====== RECORDS FOR THIS TASK
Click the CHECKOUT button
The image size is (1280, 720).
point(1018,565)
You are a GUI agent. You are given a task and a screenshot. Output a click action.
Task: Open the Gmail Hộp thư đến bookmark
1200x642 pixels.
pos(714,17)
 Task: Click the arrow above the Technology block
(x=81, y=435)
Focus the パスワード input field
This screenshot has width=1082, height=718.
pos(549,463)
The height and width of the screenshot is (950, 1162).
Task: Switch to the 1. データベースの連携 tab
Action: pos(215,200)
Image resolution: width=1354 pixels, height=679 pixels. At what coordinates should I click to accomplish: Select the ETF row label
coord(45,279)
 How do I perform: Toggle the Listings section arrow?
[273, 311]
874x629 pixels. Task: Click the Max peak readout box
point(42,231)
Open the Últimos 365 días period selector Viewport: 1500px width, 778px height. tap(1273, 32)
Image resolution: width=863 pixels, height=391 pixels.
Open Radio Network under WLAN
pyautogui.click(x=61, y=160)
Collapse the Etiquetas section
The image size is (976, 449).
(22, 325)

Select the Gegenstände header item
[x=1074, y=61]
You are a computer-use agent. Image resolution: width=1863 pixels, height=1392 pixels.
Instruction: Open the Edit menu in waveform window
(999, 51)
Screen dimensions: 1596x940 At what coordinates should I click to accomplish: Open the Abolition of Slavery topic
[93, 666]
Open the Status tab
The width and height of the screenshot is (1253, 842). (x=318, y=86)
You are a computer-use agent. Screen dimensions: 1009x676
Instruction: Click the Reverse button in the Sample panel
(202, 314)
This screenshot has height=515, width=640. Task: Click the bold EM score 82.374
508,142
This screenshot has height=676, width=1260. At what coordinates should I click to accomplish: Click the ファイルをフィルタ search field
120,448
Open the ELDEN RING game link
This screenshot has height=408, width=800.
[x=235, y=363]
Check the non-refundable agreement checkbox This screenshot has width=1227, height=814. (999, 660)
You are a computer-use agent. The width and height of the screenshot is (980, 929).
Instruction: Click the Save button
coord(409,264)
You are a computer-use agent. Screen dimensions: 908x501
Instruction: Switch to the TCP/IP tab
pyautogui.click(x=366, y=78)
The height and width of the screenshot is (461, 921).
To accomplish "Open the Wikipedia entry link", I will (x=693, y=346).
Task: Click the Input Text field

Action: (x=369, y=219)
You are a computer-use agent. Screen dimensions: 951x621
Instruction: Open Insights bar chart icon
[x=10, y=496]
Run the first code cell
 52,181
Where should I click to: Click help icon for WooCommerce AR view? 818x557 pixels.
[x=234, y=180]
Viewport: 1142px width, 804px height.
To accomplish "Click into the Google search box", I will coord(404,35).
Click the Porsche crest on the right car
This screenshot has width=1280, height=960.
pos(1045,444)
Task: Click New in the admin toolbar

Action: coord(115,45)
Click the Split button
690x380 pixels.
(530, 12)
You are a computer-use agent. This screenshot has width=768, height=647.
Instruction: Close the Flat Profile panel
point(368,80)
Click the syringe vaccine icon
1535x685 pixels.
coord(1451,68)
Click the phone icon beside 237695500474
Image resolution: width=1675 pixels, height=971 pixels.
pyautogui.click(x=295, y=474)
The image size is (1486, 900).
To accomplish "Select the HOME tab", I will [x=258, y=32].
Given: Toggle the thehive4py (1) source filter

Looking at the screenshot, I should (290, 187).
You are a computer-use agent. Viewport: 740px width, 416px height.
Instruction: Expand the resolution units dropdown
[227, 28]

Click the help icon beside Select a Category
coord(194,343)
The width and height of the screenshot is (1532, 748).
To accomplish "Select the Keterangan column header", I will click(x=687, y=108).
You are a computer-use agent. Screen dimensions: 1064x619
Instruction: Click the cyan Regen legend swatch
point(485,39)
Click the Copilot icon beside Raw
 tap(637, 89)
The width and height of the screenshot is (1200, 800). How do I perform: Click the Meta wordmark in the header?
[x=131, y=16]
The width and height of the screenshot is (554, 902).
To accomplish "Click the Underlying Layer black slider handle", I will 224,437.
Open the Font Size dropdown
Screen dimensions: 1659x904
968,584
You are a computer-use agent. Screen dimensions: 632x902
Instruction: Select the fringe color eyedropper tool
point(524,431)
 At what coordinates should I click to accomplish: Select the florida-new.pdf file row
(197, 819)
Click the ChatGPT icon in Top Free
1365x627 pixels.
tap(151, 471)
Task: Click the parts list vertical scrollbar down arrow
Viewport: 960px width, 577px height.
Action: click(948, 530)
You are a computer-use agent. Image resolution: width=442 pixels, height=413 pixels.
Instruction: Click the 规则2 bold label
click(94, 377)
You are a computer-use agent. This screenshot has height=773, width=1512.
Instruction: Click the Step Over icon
============
**ASSIGNMENT:** Check each line of the material for the word "computer". State how many have it, and write nothing else.

**SOLUTION TO THIS EXERCISE:** 11